Sept. 25, 2017
At the beginning of the year, I mentioned something called Passion Projects. Some call it Genius Hour, while some prefer 20% Time, but it’s all the same type of thing. You decide on a subject you are passionate about, something you’d like to learn about, develop a project around it so that you learn from the process (not just by researching online) and devote 20% of your classroom time each week on that project that you chose.
First, let’s get the idea down of what we mean by passion.
OK, that gives an idea of what passion is, but how is that a project?
As Kesler points out in his video, you should start with a driving question. A driving question is hard to define, so let’s start with thinking of a passion project in two types:
- One in which you teach yourself something (French, crochet, cabinet-making)
- One in which you solve a problem.
The second can be divided further:
- educating others
- calling people to action
- planning an event
- raising money for a purpose
- recognizing or inspiring others
- designing a better way to do something
So a driving question should be one that is not answered with “yes” or “no”, but at length, the length of your project, actually. A few examples:
- How can I use a favorite game/cartoon character to teach algebra concepts or the history of WW2?

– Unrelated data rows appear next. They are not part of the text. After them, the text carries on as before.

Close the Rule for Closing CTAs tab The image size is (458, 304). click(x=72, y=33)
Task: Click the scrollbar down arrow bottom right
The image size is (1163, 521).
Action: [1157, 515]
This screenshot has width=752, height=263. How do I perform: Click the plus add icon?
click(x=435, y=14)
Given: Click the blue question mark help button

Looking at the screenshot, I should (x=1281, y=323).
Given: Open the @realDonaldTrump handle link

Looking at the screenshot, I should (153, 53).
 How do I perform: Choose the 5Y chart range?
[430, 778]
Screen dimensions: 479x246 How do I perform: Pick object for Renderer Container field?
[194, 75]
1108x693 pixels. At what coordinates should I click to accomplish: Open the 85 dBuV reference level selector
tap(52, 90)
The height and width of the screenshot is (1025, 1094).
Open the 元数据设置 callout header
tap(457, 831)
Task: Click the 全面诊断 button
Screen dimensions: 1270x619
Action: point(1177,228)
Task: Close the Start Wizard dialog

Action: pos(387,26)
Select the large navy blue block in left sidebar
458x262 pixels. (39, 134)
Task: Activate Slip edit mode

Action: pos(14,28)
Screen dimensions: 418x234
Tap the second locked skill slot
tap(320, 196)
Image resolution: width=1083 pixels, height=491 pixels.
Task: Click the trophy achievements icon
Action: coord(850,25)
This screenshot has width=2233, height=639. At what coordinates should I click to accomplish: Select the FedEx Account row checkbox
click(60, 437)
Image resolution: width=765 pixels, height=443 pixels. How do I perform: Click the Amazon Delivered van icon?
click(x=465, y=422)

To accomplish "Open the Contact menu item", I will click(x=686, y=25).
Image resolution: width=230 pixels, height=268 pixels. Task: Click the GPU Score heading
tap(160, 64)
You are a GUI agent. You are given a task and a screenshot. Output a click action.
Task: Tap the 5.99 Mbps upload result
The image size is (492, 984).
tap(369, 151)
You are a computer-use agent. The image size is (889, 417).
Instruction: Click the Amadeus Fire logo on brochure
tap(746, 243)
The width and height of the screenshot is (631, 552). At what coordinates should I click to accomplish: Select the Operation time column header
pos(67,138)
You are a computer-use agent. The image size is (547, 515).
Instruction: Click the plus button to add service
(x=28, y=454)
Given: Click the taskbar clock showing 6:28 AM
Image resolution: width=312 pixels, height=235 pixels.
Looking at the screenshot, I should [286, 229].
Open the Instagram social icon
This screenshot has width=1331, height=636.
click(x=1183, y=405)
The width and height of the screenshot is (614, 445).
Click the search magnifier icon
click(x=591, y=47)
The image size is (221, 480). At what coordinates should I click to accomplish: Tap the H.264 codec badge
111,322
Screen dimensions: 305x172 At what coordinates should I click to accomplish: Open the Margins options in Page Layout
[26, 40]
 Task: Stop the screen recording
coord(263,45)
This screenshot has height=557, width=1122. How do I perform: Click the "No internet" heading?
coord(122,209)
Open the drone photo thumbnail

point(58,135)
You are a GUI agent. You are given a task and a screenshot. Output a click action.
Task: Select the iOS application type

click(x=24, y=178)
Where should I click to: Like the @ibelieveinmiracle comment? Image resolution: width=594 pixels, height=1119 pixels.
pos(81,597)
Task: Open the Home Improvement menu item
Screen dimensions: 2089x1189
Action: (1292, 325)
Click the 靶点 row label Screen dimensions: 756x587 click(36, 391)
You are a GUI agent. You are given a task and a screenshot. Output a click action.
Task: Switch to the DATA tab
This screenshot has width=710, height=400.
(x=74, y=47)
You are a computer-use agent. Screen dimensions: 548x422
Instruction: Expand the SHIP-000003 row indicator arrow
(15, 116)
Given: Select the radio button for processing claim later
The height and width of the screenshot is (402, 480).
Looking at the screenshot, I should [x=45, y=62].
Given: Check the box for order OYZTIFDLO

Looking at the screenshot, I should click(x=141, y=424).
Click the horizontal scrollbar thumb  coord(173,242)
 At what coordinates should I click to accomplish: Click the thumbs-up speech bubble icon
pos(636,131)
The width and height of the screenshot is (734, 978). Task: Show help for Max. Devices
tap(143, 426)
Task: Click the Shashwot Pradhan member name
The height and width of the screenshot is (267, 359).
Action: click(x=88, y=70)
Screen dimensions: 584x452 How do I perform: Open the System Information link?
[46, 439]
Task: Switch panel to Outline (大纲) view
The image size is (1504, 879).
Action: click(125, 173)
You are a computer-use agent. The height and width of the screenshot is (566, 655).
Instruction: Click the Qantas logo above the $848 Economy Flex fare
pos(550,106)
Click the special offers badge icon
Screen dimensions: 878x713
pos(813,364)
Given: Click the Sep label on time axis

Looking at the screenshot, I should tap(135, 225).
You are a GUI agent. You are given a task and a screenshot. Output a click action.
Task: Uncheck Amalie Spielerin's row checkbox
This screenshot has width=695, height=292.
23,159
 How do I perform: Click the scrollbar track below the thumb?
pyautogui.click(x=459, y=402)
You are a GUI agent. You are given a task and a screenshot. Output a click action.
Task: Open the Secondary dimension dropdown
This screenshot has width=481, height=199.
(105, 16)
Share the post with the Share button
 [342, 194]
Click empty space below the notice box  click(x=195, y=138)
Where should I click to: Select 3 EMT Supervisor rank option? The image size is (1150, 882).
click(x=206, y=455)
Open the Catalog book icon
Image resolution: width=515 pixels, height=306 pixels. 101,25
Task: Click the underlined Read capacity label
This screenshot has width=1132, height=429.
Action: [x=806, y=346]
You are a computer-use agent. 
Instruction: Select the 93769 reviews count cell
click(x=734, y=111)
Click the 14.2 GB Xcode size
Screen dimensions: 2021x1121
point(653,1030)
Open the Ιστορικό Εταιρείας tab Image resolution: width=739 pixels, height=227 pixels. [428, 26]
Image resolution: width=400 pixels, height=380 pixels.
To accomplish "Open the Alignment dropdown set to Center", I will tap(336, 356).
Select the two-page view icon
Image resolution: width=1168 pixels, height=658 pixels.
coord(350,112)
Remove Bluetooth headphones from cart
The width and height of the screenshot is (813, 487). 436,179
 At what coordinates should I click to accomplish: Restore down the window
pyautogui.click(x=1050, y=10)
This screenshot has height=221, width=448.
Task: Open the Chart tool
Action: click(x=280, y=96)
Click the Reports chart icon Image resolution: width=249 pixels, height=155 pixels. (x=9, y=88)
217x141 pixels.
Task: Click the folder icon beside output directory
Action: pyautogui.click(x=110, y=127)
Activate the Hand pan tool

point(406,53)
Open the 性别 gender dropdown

- What kind of weekly interaction could I come up with that could raise the spirits of nursing home residents?
- How could I raise money (several ways?) to donate to a homeless shelter? What’s my goal?
What do you want to know more about? What would you like to learn to do? Or what wrongs would you like to right in your community? One way to put that question is, “What breaks your heart?” The question must be one that will involve research and end in a product or service or learning that can be shown or demonstrated. What kind of question can we start with?
1. We will use “backward planning,” deciding on what we want as an end product, then planning how to get there. Will there be a product, like a video, a book, a website, pieces of jewelry? Will there be an event like a benefit fundraiser, a trip, a portfolio, a show? Will there be a model of a building, a campus, a robot? Then, how do you get to that point?
2. One component that will help you is having a mentor. Depending on what your subject area is, you’ll need to decide on and contact someone to be your mentor. A mentor would be someone who is a professional or expert in the field you are seeking to learn about. This person will be a contact for you, someone to give you ideas, help you consider ideas you may not have thought of, make contact with other people you may not have thought of, someone to check in with. In short, this person will help you to reach your goal and motivate you.
Your mentor does not have to live locally. In this day and age, you can communicate through social media or by phone or even by Facetime or Skype. For instance, if you wanted to explore some area of medicine, find a doctor who might mentor you. Interested in interior design? Perhaps a professional designer or an instructor from a university could help you out. Many adults would welcome the opportunity to mentor a student interested in their own career choice.
3. You’ll keep your learning transparent by posting your progress to your blog weekly. It’s helpful to post photos or videos to show folks where you are in the process. YOU WILL NEED IMAGES THROUGHOUT YOUR PROCESS SO YOU HAVE THEM FOR YOUR FINAL PRESENTATION. Tell your audience about obstacles and how you surmounted them. That’s part of the learning process.
4. Start brainstorming. If you feel compelled to say, “I don’t know what I’m interested in.” STIFLE IT. Brainstorm anyway. So many students say they hate being told what to do, what they have to learn. They wonder, “when am I ever going to need this?” Well, this is your chance to explore something YOU want to learn, something relevant to you. Use it.
Need some ideas? Here are lots from York School:
Where will you find your passion?
Need more samples? Here are some good TED talks from GrossPointe, a high school who does Genius Hour projects and presents as TED talks at the end. Once you connect to this one, you can scroll through and look at more of them.
You can also look under the student tab of this site to see some examples from previous semesters. Take into consideration, however, that although part of the assignment is to post the presentation to your blog at the end, many never did it.